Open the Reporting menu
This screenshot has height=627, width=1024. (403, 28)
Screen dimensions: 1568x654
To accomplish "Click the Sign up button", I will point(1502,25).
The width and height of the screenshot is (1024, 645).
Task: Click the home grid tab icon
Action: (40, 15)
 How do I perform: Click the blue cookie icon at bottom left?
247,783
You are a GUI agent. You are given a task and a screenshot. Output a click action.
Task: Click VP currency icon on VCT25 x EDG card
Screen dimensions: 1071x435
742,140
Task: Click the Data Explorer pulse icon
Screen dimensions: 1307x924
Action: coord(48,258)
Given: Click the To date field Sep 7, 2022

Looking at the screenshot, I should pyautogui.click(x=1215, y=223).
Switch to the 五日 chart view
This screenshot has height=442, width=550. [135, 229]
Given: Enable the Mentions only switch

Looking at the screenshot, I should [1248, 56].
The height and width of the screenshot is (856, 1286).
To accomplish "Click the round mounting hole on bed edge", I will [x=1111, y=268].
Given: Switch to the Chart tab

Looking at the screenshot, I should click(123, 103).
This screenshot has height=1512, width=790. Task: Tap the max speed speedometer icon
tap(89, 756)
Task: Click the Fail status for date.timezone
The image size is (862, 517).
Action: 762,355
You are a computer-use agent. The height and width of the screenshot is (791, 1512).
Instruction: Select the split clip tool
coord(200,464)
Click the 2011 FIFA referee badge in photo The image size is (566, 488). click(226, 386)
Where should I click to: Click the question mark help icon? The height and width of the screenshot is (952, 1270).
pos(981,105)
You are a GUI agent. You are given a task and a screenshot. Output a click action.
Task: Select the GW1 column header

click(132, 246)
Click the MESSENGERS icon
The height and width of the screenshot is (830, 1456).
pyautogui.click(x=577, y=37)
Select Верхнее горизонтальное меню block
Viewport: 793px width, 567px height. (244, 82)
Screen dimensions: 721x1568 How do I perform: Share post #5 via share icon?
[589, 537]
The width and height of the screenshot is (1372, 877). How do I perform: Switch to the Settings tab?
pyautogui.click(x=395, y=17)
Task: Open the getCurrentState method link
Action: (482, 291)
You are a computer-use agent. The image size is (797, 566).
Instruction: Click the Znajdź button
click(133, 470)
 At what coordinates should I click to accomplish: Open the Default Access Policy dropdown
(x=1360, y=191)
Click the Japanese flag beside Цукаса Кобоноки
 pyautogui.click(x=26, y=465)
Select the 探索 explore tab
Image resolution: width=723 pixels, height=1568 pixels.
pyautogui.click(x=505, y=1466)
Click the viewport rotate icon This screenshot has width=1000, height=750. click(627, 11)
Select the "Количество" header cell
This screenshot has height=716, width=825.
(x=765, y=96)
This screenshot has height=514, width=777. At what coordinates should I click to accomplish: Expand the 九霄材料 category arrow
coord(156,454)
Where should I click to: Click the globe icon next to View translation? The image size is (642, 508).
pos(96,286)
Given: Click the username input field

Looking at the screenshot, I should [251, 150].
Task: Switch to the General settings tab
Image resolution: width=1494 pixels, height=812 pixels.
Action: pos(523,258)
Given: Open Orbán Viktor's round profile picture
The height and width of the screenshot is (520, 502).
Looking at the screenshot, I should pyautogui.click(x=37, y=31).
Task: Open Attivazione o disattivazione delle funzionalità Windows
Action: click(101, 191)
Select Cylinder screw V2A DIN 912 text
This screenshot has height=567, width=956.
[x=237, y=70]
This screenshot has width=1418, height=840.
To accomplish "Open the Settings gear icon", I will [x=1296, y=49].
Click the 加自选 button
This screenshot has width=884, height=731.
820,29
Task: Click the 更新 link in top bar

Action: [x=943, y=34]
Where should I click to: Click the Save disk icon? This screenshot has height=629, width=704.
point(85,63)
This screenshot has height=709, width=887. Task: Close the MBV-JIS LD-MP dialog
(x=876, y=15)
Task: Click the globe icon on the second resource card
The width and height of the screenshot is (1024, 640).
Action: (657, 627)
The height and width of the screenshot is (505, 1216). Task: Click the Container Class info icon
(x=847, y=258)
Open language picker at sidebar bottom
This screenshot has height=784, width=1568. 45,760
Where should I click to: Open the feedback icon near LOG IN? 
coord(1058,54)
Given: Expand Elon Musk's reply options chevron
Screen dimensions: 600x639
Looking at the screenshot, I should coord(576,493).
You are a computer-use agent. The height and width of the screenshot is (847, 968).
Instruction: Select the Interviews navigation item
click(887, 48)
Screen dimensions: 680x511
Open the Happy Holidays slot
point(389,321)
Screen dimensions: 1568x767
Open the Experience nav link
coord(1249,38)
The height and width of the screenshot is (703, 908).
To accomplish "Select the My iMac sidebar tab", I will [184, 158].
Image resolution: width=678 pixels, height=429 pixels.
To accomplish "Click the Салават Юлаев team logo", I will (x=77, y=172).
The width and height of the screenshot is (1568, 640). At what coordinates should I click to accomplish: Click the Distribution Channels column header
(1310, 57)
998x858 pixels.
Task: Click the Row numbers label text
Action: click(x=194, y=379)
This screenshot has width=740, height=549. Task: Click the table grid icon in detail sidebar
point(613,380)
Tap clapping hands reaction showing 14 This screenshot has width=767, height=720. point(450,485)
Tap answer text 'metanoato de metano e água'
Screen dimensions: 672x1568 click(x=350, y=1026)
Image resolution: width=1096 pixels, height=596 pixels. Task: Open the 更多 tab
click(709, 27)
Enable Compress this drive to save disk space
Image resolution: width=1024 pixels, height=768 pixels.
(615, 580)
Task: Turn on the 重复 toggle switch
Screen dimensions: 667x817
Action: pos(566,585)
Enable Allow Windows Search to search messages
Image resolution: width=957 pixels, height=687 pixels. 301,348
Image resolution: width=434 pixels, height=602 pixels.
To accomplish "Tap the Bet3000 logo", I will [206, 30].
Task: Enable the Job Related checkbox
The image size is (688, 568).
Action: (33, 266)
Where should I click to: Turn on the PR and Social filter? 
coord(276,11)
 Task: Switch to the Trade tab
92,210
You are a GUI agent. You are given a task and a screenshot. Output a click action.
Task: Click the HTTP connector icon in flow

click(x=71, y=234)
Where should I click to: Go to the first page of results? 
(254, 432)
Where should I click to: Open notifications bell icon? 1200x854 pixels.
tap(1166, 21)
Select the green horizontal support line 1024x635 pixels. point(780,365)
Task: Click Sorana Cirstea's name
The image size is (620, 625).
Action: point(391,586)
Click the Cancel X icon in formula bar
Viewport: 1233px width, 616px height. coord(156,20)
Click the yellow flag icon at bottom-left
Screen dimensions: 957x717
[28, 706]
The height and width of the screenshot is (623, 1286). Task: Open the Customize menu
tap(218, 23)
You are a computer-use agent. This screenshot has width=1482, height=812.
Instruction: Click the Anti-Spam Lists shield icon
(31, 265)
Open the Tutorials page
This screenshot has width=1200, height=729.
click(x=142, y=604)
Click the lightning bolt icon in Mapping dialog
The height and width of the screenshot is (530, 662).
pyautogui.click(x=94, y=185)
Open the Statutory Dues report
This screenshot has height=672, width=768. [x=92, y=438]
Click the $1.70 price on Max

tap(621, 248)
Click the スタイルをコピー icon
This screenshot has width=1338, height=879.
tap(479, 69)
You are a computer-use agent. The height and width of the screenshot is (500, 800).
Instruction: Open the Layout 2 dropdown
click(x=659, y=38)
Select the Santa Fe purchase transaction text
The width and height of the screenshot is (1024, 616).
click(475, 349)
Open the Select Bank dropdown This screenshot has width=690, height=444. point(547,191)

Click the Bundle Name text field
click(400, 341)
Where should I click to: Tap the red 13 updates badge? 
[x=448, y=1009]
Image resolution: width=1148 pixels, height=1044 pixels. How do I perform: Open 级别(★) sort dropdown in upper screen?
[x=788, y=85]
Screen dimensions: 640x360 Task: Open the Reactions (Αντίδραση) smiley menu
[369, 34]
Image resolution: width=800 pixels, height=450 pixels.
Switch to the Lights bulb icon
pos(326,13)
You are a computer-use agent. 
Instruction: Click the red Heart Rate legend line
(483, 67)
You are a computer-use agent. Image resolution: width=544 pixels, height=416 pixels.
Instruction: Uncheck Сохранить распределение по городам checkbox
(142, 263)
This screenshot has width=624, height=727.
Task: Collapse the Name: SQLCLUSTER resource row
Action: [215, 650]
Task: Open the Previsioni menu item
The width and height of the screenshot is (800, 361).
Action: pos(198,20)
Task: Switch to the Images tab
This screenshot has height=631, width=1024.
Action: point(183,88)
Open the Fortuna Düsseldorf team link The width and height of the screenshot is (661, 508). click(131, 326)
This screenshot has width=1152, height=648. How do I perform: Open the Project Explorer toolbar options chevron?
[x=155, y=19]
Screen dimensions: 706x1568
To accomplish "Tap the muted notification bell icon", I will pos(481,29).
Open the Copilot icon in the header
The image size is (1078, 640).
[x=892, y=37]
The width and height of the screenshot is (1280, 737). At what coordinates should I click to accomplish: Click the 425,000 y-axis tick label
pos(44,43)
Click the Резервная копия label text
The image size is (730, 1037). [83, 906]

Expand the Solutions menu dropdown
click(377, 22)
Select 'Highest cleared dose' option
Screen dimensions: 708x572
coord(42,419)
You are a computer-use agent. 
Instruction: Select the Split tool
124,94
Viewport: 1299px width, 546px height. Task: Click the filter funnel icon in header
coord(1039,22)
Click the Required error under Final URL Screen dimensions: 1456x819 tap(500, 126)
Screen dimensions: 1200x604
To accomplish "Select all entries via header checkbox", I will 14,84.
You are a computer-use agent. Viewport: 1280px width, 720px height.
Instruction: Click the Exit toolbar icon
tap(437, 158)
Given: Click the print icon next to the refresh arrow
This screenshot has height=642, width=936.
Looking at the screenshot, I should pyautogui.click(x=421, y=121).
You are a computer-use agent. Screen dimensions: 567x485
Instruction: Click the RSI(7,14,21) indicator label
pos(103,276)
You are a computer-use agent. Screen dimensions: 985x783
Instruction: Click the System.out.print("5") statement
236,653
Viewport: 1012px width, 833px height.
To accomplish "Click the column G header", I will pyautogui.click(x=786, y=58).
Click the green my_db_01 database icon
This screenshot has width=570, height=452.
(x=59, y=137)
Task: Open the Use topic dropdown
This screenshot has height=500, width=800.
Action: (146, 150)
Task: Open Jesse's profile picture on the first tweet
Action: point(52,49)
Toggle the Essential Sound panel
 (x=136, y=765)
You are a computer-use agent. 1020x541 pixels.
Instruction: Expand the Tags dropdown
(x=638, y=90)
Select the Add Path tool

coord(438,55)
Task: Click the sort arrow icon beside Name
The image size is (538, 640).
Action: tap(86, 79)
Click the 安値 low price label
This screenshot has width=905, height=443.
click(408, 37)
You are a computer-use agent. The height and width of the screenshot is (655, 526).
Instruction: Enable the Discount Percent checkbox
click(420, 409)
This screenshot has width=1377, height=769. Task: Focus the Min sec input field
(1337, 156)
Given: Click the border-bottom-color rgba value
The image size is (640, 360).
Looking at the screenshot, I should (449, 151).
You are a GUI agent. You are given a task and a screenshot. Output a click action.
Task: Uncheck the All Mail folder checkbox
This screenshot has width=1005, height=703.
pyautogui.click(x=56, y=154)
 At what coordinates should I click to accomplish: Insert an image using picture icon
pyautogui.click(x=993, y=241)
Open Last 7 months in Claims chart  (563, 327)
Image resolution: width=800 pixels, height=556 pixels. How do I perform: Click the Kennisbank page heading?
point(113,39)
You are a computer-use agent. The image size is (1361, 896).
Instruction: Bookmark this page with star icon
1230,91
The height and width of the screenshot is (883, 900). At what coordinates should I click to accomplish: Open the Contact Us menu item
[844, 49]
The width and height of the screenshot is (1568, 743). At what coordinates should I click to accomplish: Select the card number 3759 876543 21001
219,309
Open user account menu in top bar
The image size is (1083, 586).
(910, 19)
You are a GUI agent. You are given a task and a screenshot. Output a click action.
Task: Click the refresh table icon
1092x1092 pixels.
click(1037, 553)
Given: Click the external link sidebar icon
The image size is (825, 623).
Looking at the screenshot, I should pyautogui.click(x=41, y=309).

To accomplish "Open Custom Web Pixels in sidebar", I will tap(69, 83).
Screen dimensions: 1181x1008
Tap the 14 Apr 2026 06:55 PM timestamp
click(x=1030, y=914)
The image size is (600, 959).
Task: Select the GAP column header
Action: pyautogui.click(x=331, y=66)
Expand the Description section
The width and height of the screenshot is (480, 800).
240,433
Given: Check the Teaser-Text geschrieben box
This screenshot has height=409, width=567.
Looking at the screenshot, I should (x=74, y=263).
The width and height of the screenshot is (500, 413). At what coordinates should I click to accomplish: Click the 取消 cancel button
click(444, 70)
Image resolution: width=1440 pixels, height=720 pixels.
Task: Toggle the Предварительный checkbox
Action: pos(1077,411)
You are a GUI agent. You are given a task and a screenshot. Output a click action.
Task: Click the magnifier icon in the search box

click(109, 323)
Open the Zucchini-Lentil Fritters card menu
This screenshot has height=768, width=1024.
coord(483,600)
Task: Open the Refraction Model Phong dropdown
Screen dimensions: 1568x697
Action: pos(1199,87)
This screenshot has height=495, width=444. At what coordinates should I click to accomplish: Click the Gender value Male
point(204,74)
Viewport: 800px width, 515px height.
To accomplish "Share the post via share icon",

WORK ORDER:
Please give an exact copy of the entries above, from the line with "Click the Резервная копия label text" down to the line with "You are a computer-use agent. Screen dimensions: 567x485", inclusive, and nothing else.

SOLVED PROBLEM:
Click the Резервная копия label text
The image size is (730, 1037). [83, 906]

Expand the Solutions menu dropdown
click(377, 22)
Select 'Highest cleared dose' option
Screen dimensions: 708x572
coord(42,419)
You are a computer-use agent. 
Instruction: Select the Split tool
124,94
Viewport: 1299px width, 546px height. Task: Click the filter funnel icon in header
coord(1039,22)
Click the Required error under Final URL Screen dimensions: 1456x819 tap(500, 126)
Screen dimensions: 1200x604
To accomplish "Select all entries via header checkbox", I will 14,84.
You are a computer-use agent. Viewport: 1280px width, 720px height.
Instruction: Click the Exit toolbar icon
tap(437, 158)
Given: Click the print icon next to the refresh arrow
This screenshot has height=642, width=936.
Looking at the screenshot, I should pyautogui.click(x=421, y=121).
You are a computer-use agent. Screen dimensions: 567x485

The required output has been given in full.